今回の旅行の目的は、一つは次郎さんの茶室を訪ねること、二つ目はポスト河合の自分の心境と最近の自分の心理臨床のスタンスをシュピーゲルマン先生に報告すること、三つ目はロサンゼルス滞在中にお世話に会なった人々に、もしかしたら最後のお別れになるので、お礼のご挨拶をすることであった。
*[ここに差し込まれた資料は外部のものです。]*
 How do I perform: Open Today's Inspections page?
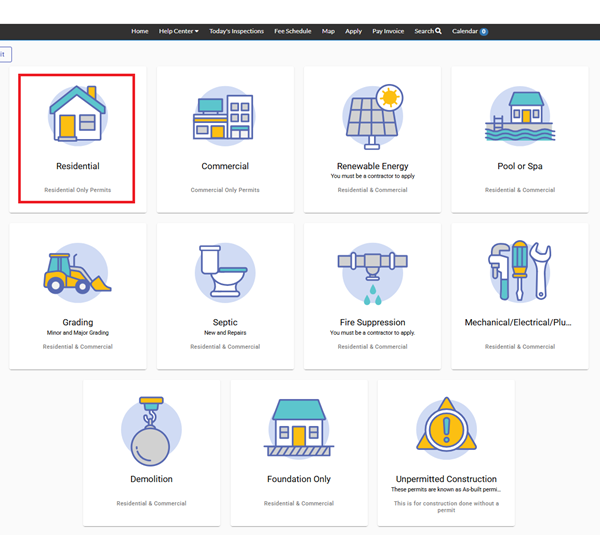tap(236, 31)
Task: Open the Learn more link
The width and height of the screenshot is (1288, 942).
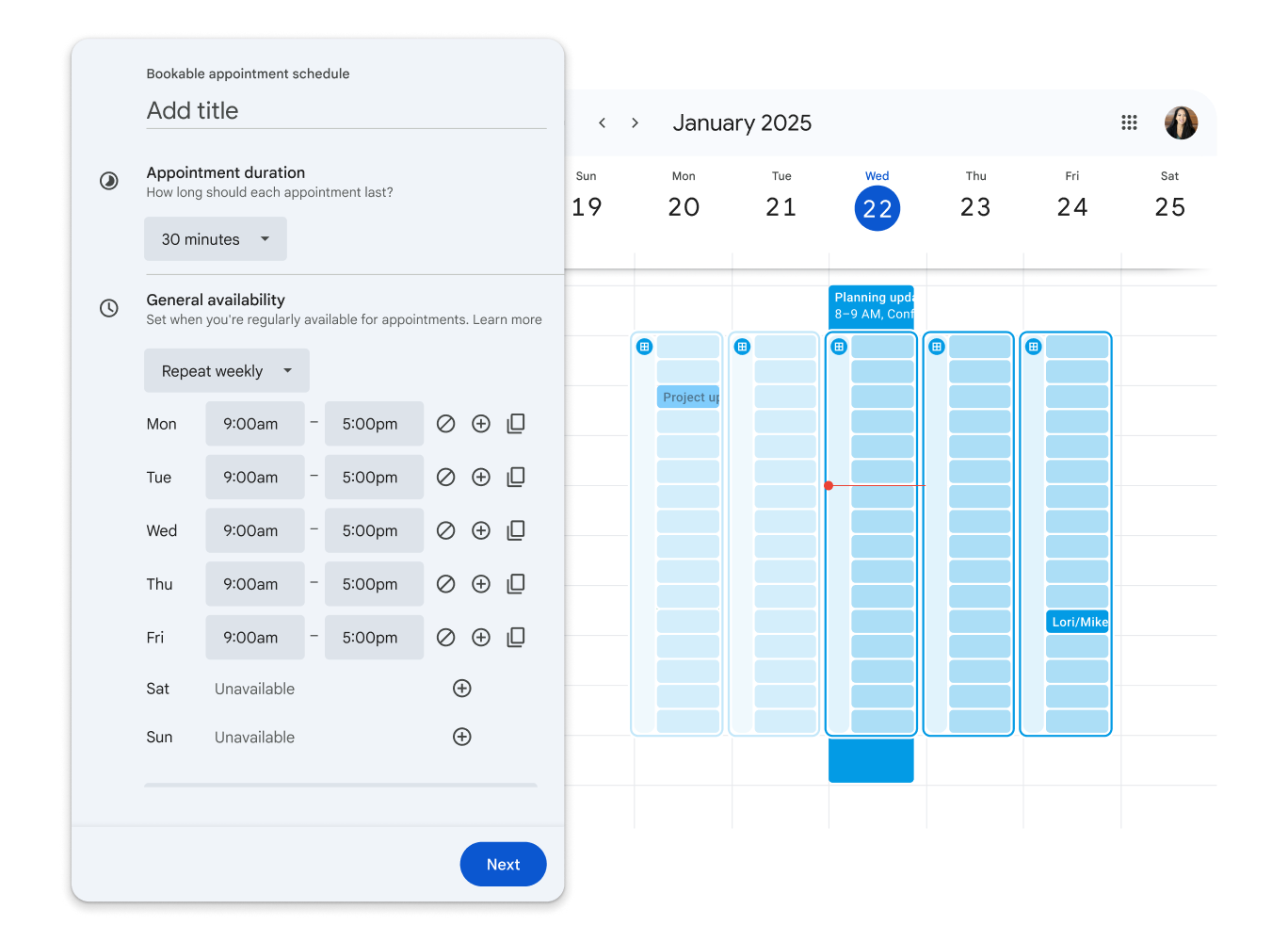Action: coord(507,319)
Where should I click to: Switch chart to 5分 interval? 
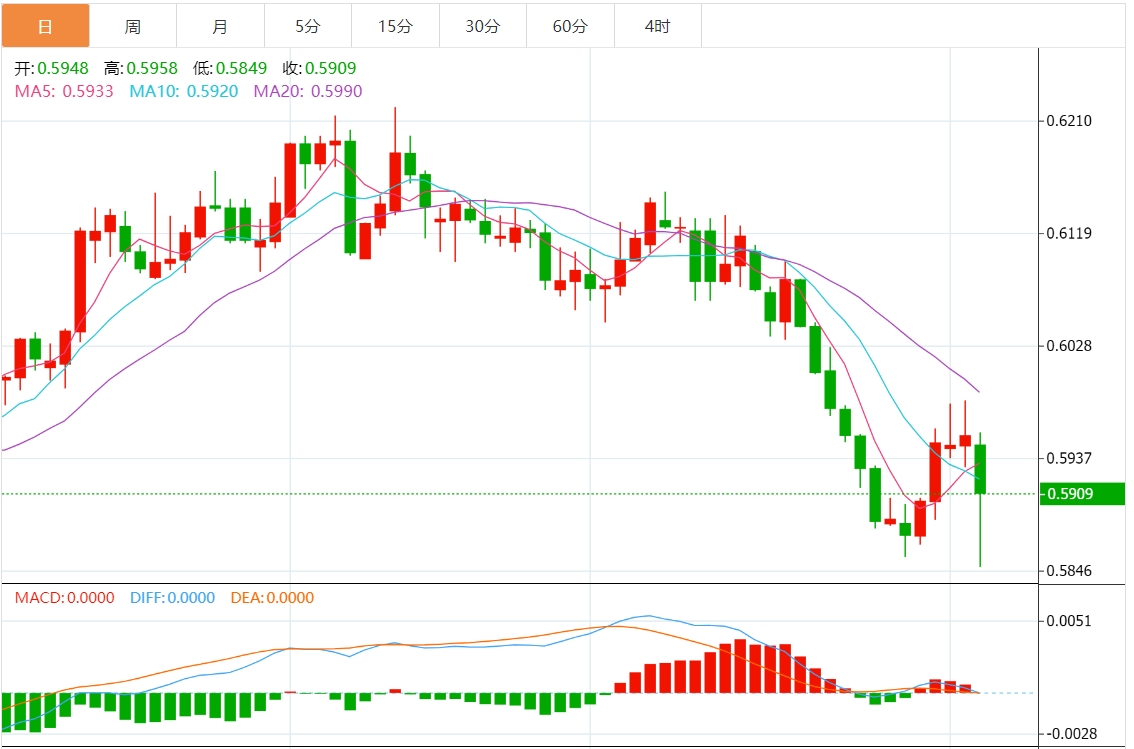click(x=308, y=26)
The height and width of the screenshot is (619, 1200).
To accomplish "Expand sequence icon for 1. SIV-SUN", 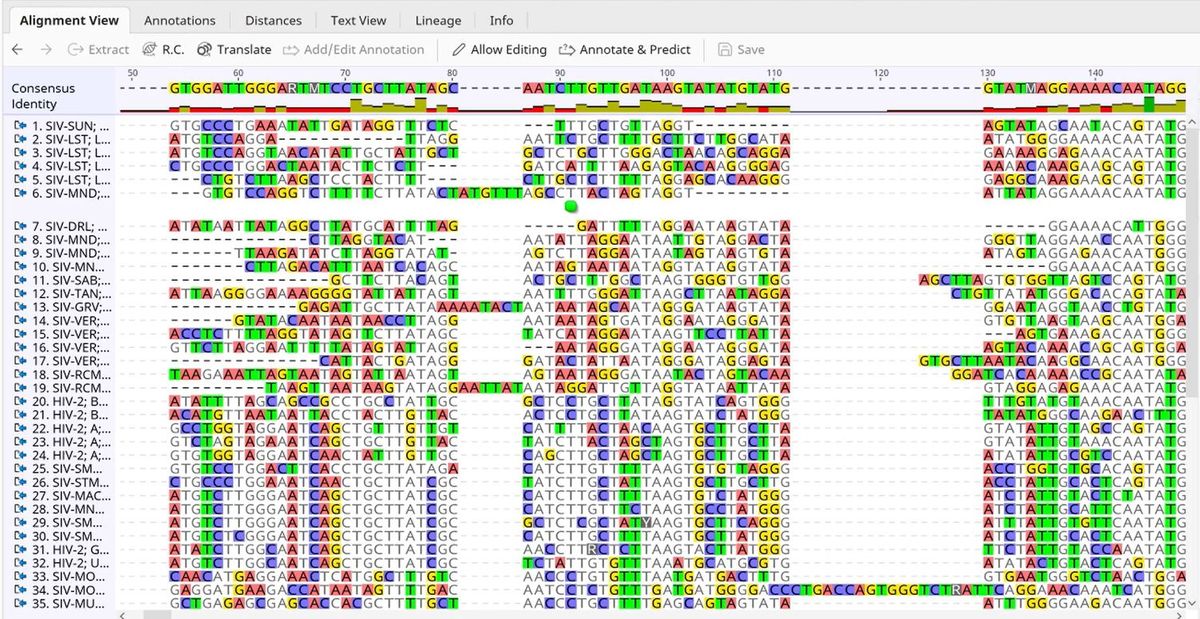I will [20, 126].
次郎さんの茶室は外観はまるでホームレスの小屋だが、良く見ると心憎いほど丁寧な作りになっている。内部は心落ち着くところであった。次郎さんの筆になる掛け軸「随處作主」があって床柱が良かった。そこでお抹茶をいただいた。
お茶の後、ロサンゼルスへ向け出発した。
シュピーゲルマン先生は84,5歳で、歳をとって見えたが、わかりの良さと鋭さは相変わらずで、元気だった。私の前にも後にも面接が入っていたようである。自分のことを話し、シンクロニシティの起こりやすい心理臨床になったことを事例で報告して外に出たら、後、旅の目的が果たせたような感じになり、空白な心になってしまった。
その空っぽの心のままチャイナタウンに行き、おもちゃ屋で時間をつぶし、幸子さんがセットしてくださったパーティに行った。
そこには幸子さん初め私がお世話になった方々が集まられた。私が来るというので幸子さんの呼びかけで私が会いたい人が全部都合をつけて集まってくださった。私はお世話になって今も忘れずにいてくださるありがたい気持ちに感謝して、新たに人々とのつながりを確かめることができた。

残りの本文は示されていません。